# So, whats the difference between...........



## 4085 (Nov 23, 2012)

Pouring milk into a shot, and pouring a shot into milk...........


----------



## Mrboots2u (May 10, 2013)

Depends if your arsed about latte art .......

Depends if you measuring via a shot glass to stop a shot or via scales

Pouring milk in may " mix better "

Dropping a shot in if left will sink to the bottom , like on of those old school lattes in a tall glass ....


----------



## Noyer (Nov 26, 2014)

If dropping the shot into the milk should you stir?

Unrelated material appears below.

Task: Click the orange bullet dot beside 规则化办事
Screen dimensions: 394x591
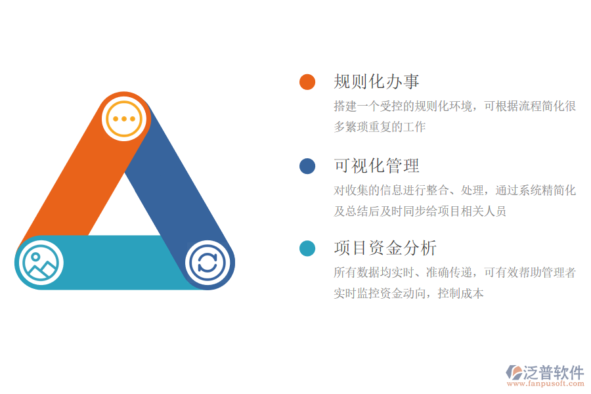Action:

I only drink espresso's straight but never know what to do when guests want milk.

So much to learn.


----------



## 4085 (Nov 23, 2012)

Not bothered about art. I wondered thats all. I saw someone order a Laytte once and they steamed the milk, added a little foam then poured the shot in. So, the answer is if you are not bothered about attempting latte art, and this begs the question why would you do latter art on a cappuccino since the milk is completely different? does this mean more people are drinking latte than cappuccino and in error if they are texturing the milk to pour?


----------



## MWJB (Feb 28, 2012)

Isn't this more of a latte macchiato rather than a latte?


----------



## 4515 (Jan 30, 2013)

Oh dear David

Looks like you have too much time on your hands which could end up in another spending spree

Have you seen the San Remo Roma for sale ?


----------



## 4085 (Nov 23, 2012)

Andrew, unless it has a lever, then it is not for me. Having had 2 high end pumps recently, it has just confirmed by belief that they should be used for emptying water out of ponds and not making coffee


----------



## michaelg (Jul 25, 2013)

I say drop it in, shot glass and all like a jägerbomb. Or don't...


----------



## hotmetal (Oct 31, 2013)

michaelg said:


> I say drop it in, shot glass and all like a jägerbomb. Or don't...


Quality! I want to see the "depth charge" latte art that results&#8230;


----------



## Wando64 (Feb 28, 2011)

Surely the Latte Art is not the issue here.

The main difference is whether your microfoam tastes of coffee (in the case of milk carefully poured onto a shot) or whether it tastes of milk (in the case of a shot pulled onto a cup of milk, and presumably just sinking through the milk foam).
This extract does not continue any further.